# EXERCISE BRIEF
Nothing but an exact copy of the records is expected here.

Dataset entries
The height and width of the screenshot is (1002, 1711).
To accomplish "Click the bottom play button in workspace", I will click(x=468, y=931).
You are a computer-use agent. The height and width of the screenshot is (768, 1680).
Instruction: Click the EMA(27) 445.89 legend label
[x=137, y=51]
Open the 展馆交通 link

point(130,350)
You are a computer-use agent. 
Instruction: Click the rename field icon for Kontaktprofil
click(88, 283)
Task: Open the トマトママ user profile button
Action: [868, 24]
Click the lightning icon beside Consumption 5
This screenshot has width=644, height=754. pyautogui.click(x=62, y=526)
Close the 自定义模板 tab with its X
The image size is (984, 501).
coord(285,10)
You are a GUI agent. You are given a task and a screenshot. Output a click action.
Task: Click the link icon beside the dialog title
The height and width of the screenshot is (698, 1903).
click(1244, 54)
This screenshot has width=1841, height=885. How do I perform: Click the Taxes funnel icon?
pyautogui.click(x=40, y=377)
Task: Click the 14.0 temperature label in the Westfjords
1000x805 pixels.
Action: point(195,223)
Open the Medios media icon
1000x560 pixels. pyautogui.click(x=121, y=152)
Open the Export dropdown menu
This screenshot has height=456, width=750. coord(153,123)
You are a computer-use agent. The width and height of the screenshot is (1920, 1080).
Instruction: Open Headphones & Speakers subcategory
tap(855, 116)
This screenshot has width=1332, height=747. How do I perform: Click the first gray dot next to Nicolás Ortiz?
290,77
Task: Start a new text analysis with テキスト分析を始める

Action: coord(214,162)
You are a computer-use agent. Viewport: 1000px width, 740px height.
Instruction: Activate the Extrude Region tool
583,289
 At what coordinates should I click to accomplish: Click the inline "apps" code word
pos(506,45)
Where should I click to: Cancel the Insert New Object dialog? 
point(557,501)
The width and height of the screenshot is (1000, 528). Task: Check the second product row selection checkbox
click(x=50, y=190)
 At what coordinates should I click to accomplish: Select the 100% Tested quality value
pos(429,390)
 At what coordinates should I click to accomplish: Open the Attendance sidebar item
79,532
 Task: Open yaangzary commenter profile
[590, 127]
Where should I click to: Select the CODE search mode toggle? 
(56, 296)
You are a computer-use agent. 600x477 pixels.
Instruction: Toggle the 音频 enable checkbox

# RESULT
The height and width of the screenshot is (1002, 1711).
To accomplish "Click the bottom play button in workspace", I will click(x=468, y=931).
You are a computer-use agent. The height and width of the screenshot is (768, 1680).
Instruction: Click the EMA(27) 445.89 legend label
[x=137, y=51]
Open the 展馆交通 link

point(130,350)
You are a computer-use agent. 
Instruction: Click the rename field icon for Kontaktprofil
click(88, 283)
Task: Open the トマトママ user profile button
Action: [868, 24]
Click the lightning icon beside Consumption 5
This screenshot has width=644, height=754. pyautogui.click(x=62, y=526)
Close the 自定义模板 tab with its X
The image size is (984, 501).
coord(285,10)
You are a GUI agent. You are given a task and a screenshot. Output a click action.
Task: Click the link icon beside the dialog title
The height and width of the screenshot is (698, 1903).
click(1244, 54)
This screenshot has width=1841, height=885. How do I perform: Click the Taxes funnel icon?
pyautogui.click(x=40, y=377)
Task: Click the 14.0 temperature label in the Westfjords
1000x805 pixels.
Action: point(195,223)
Open the Medios media icon
1000x560 pixels. pyautogui.click(x=121, y=152)
Open the Export dropdown menu
This screenshot has height=456, width=750. coord(153,123)
You are a computer-use agent. The width and height of the screenshot is (1920, 1080).
Instruction: Open Headphones & Speakers subcategory
tap(855, 116)
This screenshot has width=1332, height=747. How do I perform: Click the first gray dot next to Nicolás Ortiz?
290,77
Task: Start a new text analysis with テキスト分析を始める

Action: coord(214,162)
You are a computer-use agent. Viewport: 1000px width, 740px height.
Instruction: Activate the Extrude Region tool
583,289
 At what coordinates should I click to accomplish: Click the inline "apps" code word
pos(506,45)
Where should I click to: Cancel the Insert New Object dialog? 
point(557,501)
The width and height of the screenshot is (1000, 528). Task: Check the second product row selection checkbox
click(x=50, y=190)
 At what coordinates should I click to accomplish: Select the 100% Tested quality value
pos(429,390)
 At what coordinates should I click to accomplish: Open the Attendance sidebar item
79,532
 Task: Open yaangzary commenter profile
[590, 127]
Where should I click to: Select the CODE search mode toggle? 
(56, 296)
You are a computer-use agent. 600x477 pixels.
Instruction: Toggle the 音频 enable checkbox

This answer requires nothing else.